* _Required work_:
Take the lines below beginning at the line that has "Click the 'To:' header label" and stopping after the line that has "Open the Resources", and print them exactly as they are, with no other lines.

== Data for the task ==

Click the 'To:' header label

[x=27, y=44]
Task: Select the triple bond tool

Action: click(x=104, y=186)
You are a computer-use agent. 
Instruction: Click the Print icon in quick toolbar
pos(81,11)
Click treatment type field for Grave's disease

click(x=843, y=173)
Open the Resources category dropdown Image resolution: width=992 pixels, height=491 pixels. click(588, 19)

===
== Data for the task ==

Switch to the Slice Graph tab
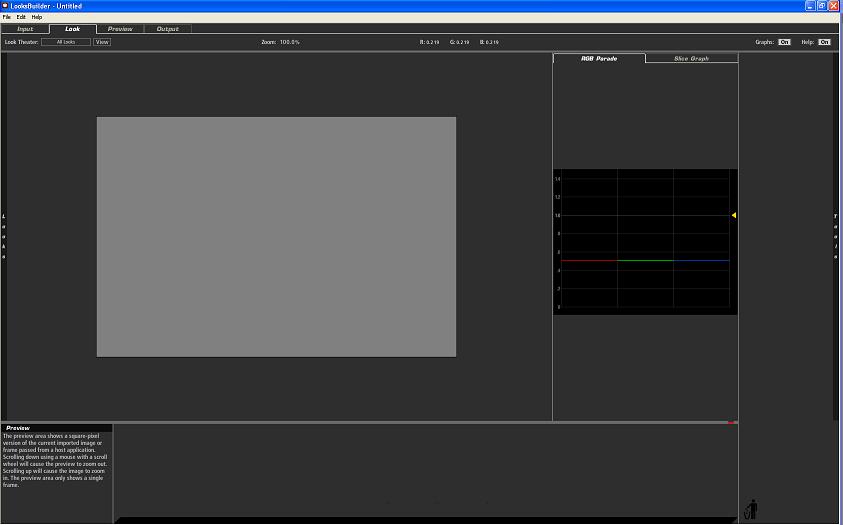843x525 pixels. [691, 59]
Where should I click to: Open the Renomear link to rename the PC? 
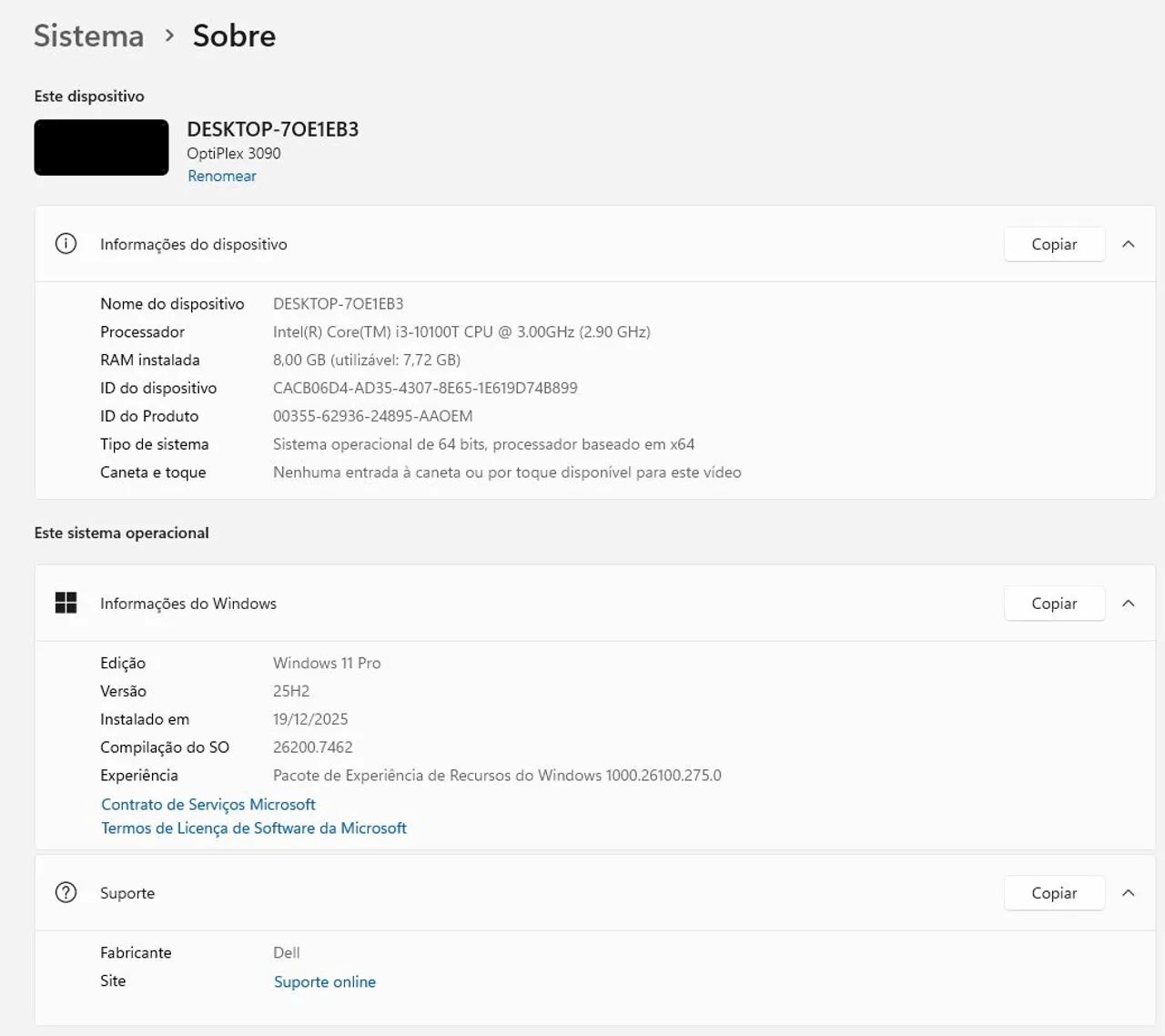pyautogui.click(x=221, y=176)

===

* _Result_:
Click the 'To:' header label

[x=27, y=44]
Task: Select the triple bond tool

Action: click(x=104, y=186)
You are a computer-use agent. 
Instruction: Click the Print icon in quick toolbar
pos(81,11)
Click treatment type field for Grave's disease

click(x=843, y=173)
Open the Resources category dropdown Image resolution: width=992 pixels, height=491 pixels. click(588, 19)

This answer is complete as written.